Da redação
Mesmo com a redução dos crimes contra o patrimônio no Distrito Federal, a sensação de insegurança ainda faz parte da rotina dos moradores. Dados da Secretaria de Segurança Pública do DF mostram que o roubo a transeunte caiu 14,9% em 2025 em relação a 2024. Já o roubo em transporte coletivo teve queda ainda maior, de 51,5%. Apesar dos índices positivos, o medo ainda determina hábitos e limita o uso de espaços públicos.

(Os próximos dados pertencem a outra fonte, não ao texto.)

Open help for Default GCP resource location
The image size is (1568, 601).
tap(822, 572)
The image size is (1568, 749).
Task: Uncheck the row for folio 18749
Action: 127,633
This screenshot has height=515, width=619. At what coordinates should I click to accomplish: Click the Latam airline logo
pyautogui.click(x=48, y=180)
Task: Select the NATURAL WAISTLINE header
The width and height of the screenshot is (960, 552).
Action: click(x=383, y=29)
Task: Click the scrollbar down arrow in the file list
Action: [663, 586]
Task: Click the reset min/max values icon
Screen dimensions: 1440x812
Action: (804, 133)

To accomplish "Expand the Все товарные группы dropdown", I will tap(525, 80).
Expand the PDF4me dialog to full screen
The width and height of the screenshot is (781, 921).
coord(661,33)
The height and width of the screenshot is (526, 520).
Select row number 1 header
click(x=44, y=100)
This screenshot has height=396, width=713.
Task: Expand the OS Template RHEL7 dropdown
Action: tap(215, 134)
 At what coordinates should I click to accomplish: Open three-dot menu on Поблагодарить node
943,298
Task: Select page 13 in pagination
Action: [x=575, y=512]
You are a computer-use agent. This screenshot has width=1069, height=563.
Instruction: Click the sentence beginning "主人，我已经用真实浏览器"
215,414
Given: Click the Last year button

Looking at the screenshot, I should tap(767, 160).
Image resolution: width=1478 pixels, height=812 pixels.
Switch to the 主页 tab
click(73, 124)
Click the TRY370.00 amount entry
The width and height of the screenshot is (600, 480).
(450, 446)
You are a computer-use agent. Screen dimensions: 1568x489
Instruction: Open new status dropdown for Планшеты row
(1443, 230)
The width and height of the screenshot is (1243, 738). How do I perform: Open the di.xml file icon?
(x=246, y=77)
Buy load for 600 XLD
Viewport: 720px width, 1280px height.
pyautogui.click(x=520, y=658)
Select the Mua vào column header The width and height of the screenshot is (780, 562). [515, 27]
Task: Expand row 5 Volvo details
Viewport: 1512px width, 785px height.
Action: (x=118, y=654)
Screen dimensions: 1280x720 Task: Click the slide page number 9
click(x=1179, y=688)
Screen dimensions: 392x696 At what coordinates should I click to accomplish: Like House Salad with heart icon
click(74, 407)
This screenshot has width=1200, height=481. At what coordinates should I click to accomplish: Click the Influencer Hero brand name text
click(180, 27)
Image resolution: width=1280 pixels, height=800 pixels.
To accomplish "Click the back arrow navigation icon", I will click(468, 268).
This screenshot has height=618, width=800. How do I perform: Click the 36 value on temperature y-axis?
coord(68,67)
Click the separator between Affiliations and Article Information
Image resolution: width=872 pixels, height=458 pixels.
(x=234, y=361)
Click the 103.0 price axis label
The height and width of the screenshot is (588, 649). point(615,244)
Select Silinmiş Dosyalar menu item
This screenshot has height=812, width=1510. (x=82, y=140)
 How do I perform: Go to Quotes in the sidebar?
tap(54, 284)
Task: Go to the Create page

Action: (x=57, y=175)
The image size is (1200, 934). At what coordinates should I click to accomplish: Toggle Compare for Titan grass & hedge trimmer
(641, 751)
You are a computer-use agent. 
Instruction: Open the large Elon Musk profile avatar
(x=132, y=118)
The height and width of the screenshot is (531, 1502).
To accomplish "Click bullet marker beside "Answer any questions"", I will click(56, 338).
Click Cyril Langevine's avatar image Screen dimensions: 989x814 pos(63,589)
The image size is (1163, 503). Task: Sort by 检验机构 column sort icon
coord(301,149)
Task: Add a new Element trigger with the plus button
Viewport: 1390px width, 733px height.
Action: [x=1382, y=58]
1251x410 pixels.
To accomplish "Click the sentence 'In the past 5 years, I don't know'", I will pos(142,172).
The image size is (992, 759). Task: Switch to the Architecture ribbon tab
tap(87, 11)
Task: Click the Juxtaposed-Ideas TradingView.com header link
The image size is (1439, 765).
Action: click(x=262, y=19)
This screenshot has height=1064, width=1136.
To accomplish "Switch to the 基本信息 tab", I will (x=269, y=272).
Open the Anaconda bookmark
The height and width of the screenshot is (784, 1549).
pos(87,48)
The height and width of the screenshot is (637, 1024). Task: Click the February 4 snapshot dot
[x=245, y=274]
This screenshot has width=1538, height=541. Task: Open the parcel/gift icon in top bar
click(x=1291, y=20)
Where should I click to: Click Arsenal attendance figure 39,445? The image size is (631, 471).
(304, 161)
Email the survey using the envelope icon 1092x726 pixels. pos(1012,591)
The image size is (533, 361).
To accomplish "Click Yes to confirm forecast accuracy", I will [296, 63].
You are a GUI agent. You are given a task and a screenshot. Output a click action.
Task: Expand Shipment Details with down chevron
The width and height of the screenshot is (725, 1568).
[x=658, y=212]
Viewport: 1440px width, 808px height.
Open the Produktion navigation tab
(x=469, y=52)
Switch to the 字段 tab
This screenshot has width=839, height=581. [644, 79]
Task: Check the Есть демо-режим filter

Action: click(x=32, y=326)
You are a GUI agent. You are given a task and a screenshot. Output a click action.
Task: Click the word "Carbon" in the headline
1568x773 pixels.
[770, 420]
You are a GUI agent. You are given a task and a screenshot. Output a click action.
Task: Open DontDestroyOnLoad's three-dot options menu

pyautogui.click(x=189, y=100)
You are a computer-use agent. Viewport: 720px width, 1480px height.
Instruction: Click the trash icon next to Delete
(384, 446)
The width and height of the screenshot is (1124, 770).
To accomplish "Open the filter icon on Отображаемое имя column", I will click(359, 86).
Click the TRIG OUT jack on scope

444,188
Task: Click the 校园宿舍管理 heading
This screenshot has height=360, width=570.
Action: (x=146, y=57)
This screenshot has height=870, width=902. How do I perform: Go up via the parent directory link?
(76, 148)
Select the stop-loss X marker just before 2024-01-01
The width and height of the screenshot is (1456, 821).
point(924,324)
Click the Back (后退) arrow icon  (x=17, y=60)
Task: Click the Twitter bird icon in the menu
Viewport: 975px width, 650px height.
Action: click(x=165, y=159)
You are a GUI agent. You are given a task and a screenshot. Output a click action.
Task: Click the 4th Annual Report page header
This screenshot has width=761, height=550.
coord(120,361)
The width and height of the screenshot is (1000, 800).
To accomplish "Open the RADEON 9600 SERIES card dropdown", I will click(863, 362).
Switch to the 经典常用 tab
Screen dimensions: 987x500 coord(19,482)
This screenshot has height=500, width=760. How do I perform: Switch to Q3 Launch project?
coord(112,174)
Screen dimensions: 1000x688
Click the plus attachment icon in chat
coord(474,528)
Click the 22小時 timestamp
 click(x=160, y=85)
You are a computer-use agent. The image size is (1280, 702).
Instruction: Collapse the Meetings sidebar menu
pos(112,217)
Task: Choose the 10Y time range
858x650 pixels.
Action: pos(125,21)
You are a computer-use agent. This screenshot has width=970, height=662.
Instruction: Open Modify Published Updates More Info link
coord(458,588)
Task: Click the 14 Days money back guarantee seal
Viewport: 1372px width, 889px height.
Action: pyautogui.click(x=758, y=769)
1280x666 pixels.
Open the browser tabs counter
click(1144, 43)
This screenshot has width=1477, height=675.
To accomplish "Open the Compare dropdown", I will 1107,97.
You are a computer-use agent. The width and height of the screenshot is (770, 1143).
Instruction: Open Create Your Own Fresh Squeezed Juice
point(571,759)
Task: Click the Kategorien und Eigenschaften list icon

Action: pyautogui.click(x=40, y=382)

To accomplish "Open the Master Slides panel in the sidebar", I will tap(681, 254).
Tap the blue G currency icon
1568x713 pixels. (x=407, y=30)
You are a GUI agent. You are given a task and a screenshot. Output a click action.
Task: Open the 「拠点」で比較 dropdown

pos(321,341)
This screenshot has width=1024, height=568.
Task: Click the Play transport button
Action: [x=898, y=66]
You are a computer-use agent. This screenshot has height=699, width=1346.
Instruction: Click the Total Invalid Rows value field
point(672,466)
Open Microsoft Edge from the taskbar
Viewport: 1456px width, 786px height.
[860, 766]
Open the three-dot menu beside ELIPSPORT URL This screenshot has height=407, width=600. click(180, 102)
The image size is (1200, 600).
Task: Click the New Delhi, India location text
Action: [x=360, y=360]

A secretária do lar Liliane Costa Nogueira, 34 anos, moradora do Sol Nascente, conta que foi vítima de assaltos em duas ocasiões enquanto ia para o trabalho. “Por incrível que pareça, eram dois garotos, os dois menores de idade”, relata sobre o primeiro crime, ocorrido pela manhã. O segundo assalto, dois anos depois, foi ainda mais violento. “Colocaram um objeto pontudo na região do meu pescoço e tomaram meu celular que estava dentro da mochila. O mais impressionante é que, pouco tempo antes, o rapaz estava no mesmo ônibus que eu”, conta.
Após o segundo episódio, Liliane precisou mudar o horário de trabalho para se sentir mais segura. No entanto, afirma que a sensação de insegurança persiste. “A gente sai de casa com medo”, diz. Ela também destaca o impacto do medo no lazer familiar. “Mudaria bastante poder dar uma volta com os filhos, ter um domingo de lazer no parque ou ir a uma sorveteria sem aquela sensação de que vai ser assaltada.”
A advogada Crystyna Lessa, 57 anos, da Asa Norte, também alterou rotinas após um episódio de violência em 2024. Ela conta que interveio em uma situação envolvendo um casal consumindo drogas e quase foi agredida. “O rapaz veio para cima de mim e a minha primeira arma foi o grito”, relata. A ação do zelador e de moradores evitou a agressão.
Crystyna também descreve outro caso marcante na vizinhança, quando uma mulher foi agredida sem motivo após sair da academia. Desde então, ela evita sair à noite e só vai ao mercado de carro. “Tenho receio de não ter ninguém na rua e acontecer alguma coisa”, explica.